[Stored data entries]
Start of Block

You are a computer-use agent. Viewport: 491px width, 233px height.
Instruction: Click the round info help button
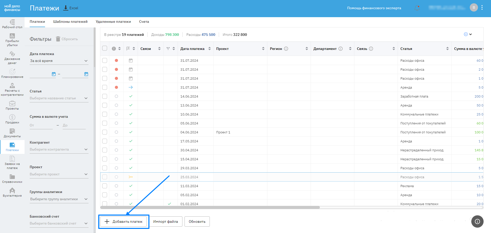[x=477, y=221]
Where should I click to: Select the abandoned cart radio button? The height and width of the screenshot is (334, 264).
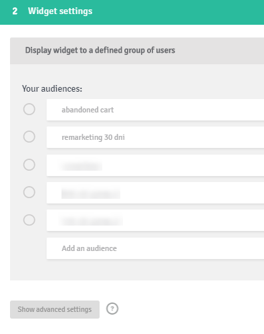coord(29,109)
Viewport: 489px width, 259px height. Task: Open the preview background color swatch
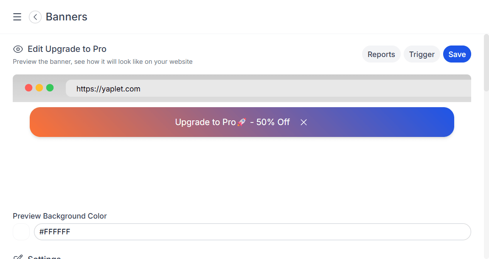pos(21,232)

End of Block

Task to complete
Restate the entries verbatim, without pictures.

Output for this task
You are a computer-use agent. Viewport: 491px width, 233px height.
Instruction: Click the round info help button
[x=477, y=221]
Where should I click to: Select the abandoned cart radio button? The height and width of the screenshot is (334, 264).
coord(29,109)
Viewport: 489px width, 259px height. Task: Open the preview background color swatch
pos(21,232)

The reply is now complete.